Retail property investment is likely to grow in the second half of 2021 thanks to improving fundamentals, according to real estate services firm Colliers.

About $13.7 billion worth of retail property, mainly grocery anchored, traded in the U.S. during the second quarter, a 3.2% increase compared to the same period last year, according to Colliers. That’s a promising indicator of future volume, experts say.

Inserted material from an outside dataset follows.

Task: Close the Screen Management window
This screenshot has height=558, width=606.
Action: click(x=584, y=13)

In the first half, wary investors focused on one-off, supermarket-anchored properties and freestanding drug stores and fast-food restaurants. But as store openings continue to outpace store closings, rent collections return to 2019 levels and traffic proves resilient, they’re likely to spend their money on a broader range of retail properties, including whole portfolios and nonessential retail properties, according to El Warner, retail lead of the U.S. capital markets board of advisors for Colliers.

Retail property investment activity is still below historical levels and has a lot of room for growth, he added. “While retail sales activity is improving, it currently accounts for just 10% of aggregate sales volume, well below its 16% average from 2014 to 2019,” Warner said.

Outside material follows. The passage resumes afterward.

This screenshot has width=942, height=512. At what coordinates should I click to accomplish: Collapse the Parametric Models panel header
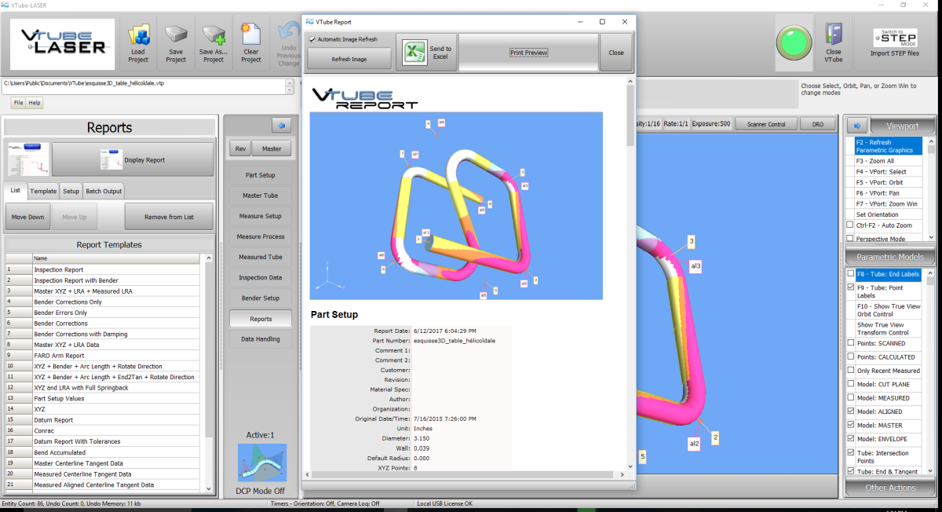click(890, 257)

Other shopping centers have begun trading, suggesting the market is thawing, he added. “The distress that seemed likely at the outset of the pandemic has not come to pass,” Warner said. “CMBS delinquency levels are improving. While they’re still above those of other asset types, they’re falling. Retailers are adapting to the ‘new normal’ by adopting omnichannel services, opening new formats and automating tasks. These changes should make retailers more profitable and entice additional investment activity.”

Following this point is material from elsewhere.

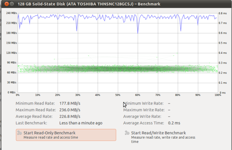232x150 pixels.
Task: Click the 0.8 ms label on right axis
Action: coord(222,13)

The top three markets for deals during the first half by dollar amount were Los Angeles, Dallas and Atlanta, respectively. The largest single-asset retail sale in the second quarter was Big V Properties, Kimco and Equity Street Capital’s $218.6 million purchase of The Rim, pictured at top, a 1.1 million square-foot center in San Antonio, Texas. The Rim traded for $204 per square foot at a quoted 7.3% cap rate.